→ **Instructions for the task**
Please write out, exactly as given, every line of the entries below up to and including the line with "Task: Tap the smart home power icon".

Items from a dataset

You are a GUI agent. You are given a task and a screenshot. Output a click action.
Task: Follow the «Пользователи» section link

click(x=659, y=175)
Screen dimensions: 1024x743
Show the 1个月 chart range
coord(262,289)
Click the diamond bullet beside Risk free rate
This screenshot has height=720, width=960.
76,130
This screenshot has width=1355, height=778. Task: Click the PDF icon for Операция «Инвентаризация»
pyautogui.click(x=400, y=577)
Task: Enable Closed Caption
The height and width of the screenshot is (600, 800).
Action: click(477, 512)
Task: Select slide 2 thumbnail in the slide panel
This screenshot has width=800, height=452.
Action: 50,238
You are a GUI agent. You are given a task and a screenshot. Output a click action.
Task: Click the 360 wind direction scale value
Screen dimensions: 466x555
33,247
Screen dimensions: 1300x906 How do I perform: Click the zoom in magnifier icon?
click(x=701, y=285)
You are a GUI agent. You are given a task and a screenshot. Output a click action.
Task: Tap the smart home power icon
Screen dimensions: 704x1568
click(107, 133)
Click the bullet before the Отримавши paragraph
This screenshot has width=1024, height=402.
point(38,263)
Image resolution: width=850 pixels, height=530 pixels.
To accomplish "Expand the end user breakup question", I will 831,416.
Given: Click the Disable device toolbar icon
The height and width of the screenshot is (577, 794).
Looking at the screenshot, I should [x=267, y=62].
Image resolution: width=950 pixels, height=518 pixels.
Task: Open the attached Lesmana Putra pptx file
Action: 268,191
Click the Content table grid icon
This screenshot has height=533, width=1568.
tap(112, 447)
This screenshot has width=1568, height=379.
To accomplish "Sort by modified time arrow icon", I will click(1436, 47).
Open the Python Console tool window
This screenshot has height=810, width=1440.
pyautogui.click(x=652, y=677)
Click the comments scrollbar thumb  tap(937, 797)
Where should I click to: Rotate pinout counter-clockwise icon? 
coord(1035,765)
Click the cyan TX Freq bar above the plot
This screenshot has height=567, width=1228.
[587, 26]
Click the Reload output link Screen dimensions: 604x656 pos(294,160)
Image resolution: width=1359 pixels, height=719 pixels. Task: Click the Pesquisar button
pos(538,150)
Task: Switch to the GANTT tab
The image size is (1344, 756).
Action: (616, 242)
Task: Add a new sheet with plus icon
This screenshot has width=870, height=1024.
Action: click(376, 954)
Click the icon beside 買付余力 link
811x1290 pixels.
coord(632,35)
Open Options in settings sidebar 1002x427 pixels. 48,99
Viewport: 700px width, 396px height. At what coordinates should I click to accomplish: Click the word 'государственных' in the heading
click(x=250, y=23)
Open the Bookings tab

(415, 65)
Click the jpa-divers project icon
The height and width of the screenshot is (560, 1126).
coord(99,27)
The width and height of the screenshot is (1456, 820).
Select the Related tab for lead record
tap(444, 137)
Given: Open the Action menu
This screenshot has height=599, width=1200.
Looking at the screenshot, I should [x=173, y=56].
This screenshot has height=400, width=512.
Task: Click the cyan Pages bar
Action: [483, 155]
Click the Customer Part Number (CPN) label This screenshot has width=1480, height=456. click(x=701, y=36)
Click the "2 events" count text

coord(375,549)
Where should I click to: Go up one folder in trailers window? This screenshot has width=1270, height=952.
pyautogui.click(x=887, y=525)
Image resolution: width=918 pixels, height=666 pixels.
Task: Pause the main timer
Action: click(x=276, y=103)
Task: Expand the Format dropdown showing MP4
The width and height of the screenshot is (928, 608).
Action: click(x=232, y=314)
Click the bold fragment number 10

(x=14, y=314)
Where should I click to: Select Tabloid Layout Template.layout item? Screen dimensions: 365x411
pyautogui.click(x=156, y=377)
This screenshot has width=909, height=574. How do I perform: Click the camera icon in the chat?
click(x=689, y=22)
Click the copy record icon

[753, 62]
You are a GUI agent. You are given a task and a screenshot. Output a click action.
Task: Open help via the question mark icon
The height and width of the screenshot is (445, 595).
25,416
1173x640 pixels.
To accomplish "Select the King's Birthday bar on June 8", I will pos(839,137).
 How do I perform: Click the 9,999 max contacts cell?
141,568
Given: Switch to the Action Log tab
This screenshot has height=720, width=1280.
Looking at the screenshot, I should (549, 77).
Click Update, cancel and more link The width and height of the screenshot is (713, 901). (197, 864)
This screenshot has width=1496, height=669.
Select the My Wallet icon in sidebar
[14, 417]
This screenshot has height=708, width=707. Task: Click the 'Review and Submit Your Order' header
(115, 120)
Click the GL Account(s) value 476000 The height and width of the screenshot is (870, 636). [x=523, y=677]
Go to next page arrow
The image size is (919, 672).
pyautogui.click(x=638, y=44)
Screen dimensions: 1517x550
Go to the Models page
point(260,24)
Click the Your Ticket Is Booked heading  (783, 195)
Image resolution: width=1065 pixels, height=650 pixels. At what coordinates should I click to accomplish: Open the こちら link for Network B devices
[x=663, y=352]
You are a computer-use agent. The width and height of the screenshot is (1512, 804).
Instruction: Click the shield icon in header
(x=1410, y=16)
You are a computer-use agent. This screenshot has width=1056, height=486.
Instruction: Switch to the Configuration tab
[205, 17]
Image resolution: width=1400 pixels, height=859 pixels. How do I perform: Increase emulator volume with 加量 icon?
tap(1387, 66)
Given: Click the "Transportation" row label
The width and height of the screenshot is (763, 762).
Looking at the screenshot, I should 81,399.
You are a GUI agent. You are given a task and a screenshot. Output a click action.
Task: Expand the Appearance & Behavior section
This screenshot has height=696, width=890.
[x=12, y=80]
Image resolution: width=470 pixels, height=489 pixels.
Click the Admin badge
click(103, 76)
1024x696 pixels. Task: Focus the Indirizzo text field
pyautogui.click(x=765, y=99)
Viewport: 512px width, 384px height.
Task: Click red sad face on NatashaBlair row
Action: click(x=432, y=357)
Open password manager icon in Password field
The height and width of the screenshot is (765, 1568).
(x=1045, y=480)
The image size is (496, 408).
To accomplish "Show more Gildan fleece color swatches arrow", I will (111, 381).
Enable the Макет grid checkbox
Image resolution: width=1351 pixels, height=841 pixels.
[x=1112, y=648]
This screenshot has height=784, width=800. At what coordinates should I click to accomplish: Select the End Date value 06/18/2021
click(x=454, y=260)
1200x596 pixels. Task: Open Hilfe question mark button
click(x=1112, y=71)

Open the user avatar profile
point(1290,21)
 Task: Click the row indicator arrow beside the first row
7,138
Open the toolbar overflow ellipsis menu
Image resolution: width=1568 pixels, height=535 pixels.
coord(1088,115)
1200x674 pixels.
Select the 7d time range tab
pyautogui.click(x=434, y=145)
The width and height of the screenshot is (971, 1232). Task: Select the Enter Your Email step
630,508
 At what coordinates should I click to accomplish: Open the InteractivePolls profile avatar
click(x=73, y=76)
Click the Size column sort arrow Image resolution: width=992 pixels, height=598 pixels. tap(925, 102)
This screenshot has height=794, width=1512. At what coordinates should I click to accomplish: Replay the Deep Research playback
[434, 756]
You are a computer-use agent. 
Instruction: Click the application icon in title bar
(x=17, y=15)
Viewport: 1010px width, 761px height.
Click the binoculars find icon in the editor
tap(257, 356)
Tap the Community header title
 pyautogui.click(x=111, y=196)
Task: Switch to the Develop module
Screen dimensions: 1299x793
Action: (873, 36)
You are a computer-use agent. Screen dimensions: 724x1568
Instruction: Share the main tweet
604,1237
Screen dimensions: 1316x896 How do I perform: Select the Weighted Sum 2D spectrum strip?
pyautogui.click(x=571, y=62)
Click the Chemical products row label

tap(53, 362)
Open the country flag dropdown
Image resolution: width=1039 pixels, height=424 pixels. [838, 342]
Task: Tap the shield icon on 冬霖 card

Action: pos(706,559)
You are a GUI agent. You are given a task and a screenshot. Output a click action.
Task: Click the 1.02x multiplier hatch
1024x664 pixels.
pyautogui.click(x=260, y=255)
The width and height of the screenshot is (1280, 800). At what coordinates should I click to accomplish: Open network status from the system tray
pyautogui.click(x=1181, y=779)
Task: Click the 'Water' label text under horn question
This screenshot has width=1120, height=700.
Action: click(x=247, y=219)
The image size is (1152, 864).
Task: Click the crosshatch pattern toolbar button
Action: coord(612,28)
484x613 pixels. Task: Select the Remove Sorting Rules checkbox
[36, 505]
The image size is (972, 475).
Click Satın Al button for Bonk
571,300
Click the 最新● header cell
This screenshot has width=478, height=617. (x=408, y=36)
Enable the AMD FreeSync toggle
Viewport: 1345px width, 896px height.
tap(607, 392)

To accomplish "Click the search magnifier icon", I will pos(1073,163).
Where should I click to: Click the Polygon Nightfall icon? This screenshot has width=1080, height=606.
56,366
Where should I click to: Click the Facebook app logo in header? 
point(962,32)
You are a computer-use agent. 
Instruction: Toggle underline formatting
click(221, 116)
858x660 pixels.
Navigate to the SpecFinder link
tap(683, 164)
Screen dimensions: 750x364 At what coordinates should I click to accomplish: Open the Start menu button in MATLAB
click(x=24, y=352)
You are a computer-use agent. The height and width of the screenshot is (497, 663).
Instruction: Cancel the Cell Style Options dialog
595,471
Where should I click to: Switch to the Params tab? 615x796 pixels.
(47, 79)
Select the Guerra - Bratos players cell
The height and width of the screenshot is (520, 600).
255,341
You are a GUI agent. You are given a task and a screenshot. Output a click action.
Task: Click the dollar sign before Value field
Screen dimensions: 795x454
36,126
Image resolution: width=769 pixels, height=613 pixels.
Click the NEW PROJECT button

→ **Output of the exercise**
You are a GUI agent. You are given a task and a screenshot. Output a click action.
Task: Follow the «Пользователи» section link

click(x=659, y=175)
Screen dimensions: 1024x743
Show the 1个月 chart range
coord(262,289)
Click the diamond bullet beside Risk free rate
This screenshot has height=720, width=960.
76,130
This screenshot has width=1355, height=778. Task: Click the PDF icon for Операция «Инвентаризация»
pyautogui.click(x=400, y=577)
Task: Enable Closed Caption
The height and width of the screenshot is (600, 800).
Action: click(477, 512)
Task: Select slide 2 thumbnail in the slide panel
This screenshot has width=800, height=452.
Action: 50,238
You are a GUI agent. You are given a task and a screenshot. Output a click action.
Task: Click the 360 wind direction scale value
Screen dimensions: 466x555
33,247
Screen dimensions: 1300x906 How do I perform: Click the zoom in magnifier icon?
click(x=701, y=285)
You are a GUI agent. You are given a task and a screenshot. Output a click action.
Task: Tap the smart home power icon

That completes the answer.